Excess E&O Insurer Must Reimburse Defense Expenses Pending Resolution of Insured’s Coverage Dispute with Primary D&O Insurer
The United States District Court for the District of Kansas, applying Kansas law, has held that an excess E&O insurer was required to advance defense costs where coverage under a potentially responsive D&O policy had not yet been resolved and no other coverage was available. Bedivere Ins. Co. v. Blue Cross & Blue Shield of Kansas, Inc., 2019 WL 5819612 (D. Kan. Sept. 30, 2020).
The insured sought E&O and D&O coverage after it was sued in several antitrust class actions. The primary E&O carrier acknowledged coverage and ultimately exhausted its policy. The primary D&O carrier denied coverage, and the insured sued to establish coverage under the D&O policy.
The excess E&O carrier sought a declaratory judgment that the excess E&O policy was not triggered until the primary D&O policy was exhausted. The excess E&O policy stated that it would “not have any obligation to make any payment hereunder unless and until the full amount of the applicable limit of liability of the Underlying Insurance has been paid by the issuer(s) of the Underlying Insurance.” In addition, the primary E&O policy, to which the excess E&O policy followed form, stated that it “shall be excess of and shall not contribute with. . . any other insurance. . . (whether collectible or not)[.]”

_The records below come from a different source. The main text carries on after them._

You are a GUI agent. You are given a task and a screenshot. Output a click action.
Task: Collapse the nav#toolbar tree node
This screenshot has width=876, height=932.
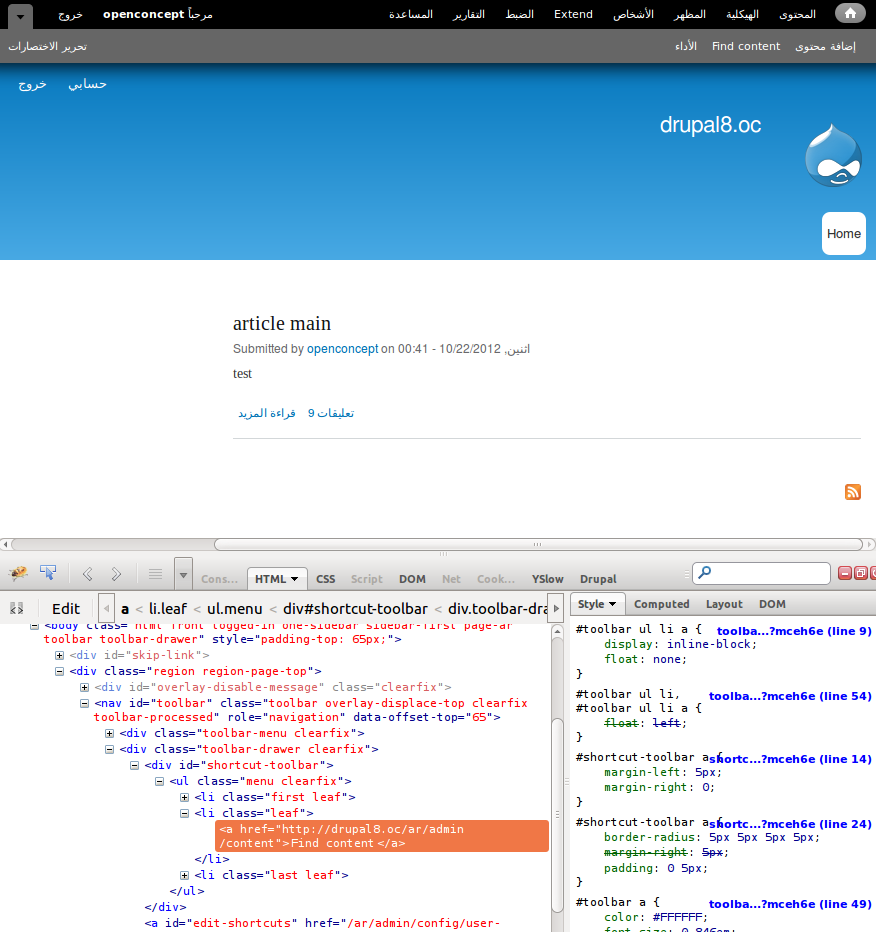click(x=85, y=703)
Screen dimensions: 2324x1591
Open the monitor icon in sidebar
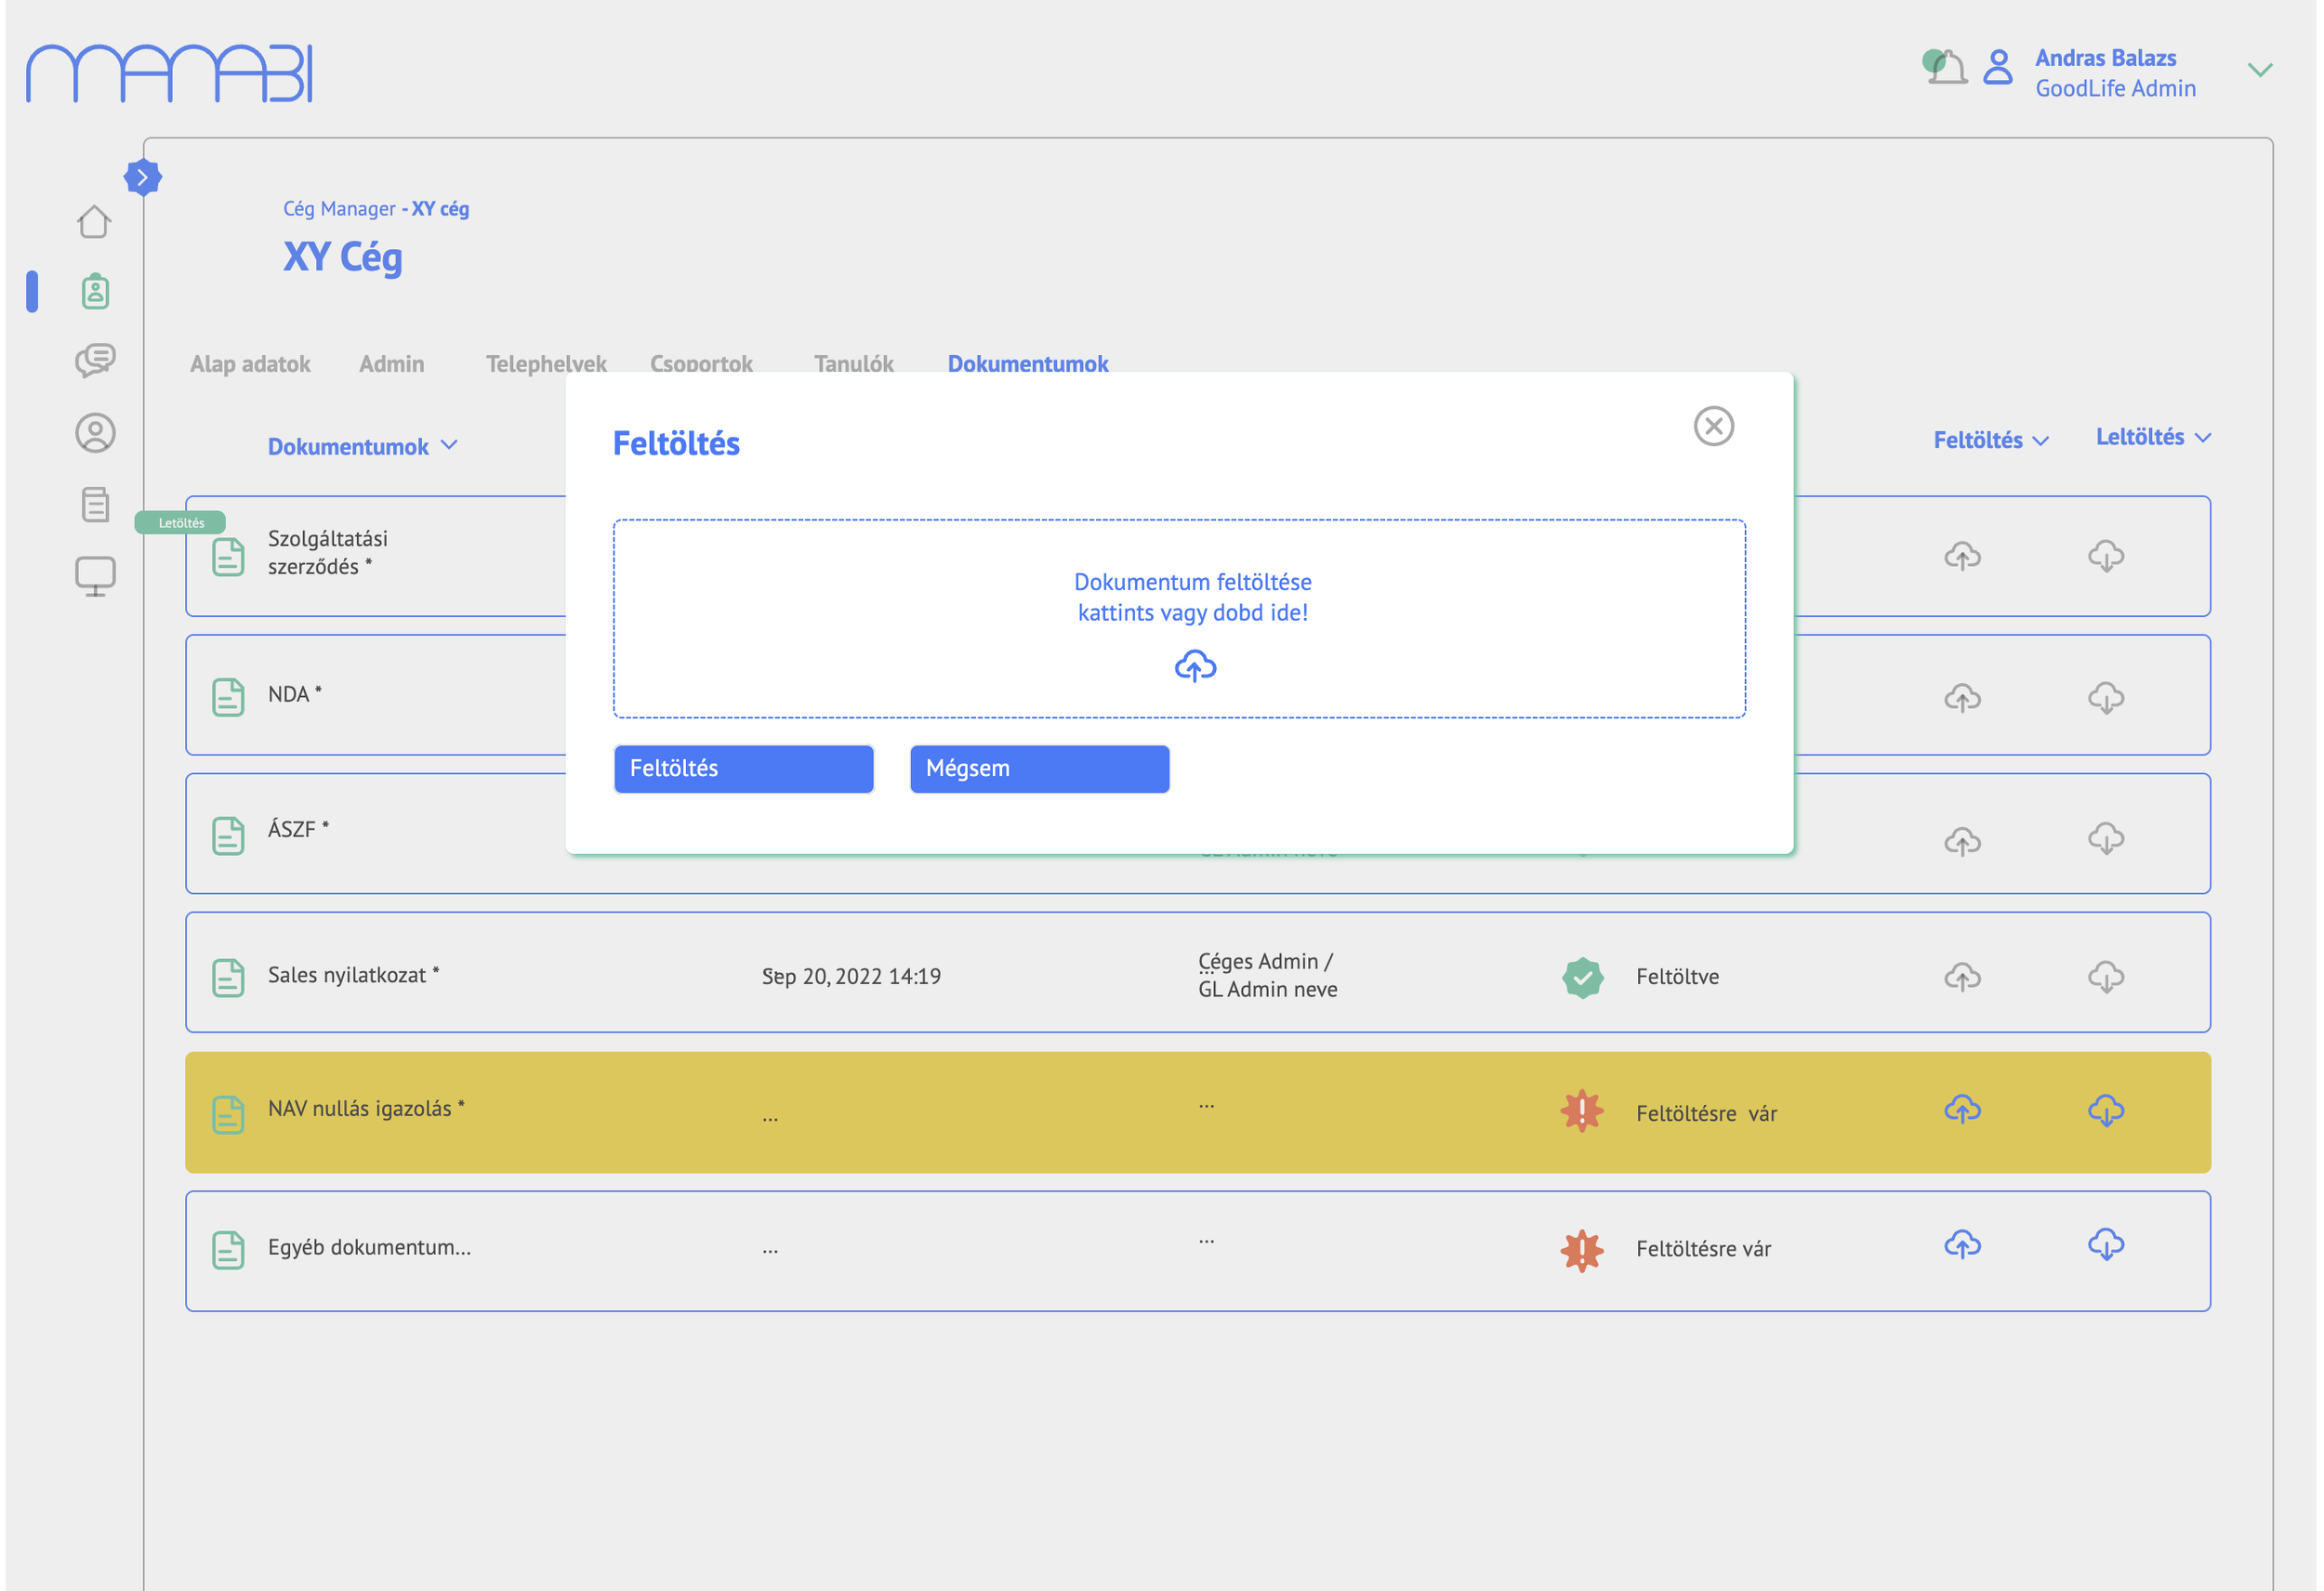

The insured and the primary D&O carrier filed motions to dismiss, which the court denied. The Executive Summary’s coverage of the court’s prior ruling can be found here. On reconsideration, the court modified its opinion to hold that the excess E&O carrier would need to advance defense costs, subject to its subrogation rights against the D&O carrier. The court explained that “while other insurance clauses often are used to apportion liability among insurers, they generally have ‘no bearing upon insurance companies’ respective obligations to the policyholder.’” The court held that the “whether collectible or not” language in the E&O policies’ other insurance clause was ambiguous, as it could have referred to the other insurer’s insolvency rather than denial of coverage. The court reasoned that the insured should not be worse off for having both E&O and D&O coverage and leaving the insured “without coverage while the existence of other insurance is disputed” would “impose a manifest injustice.”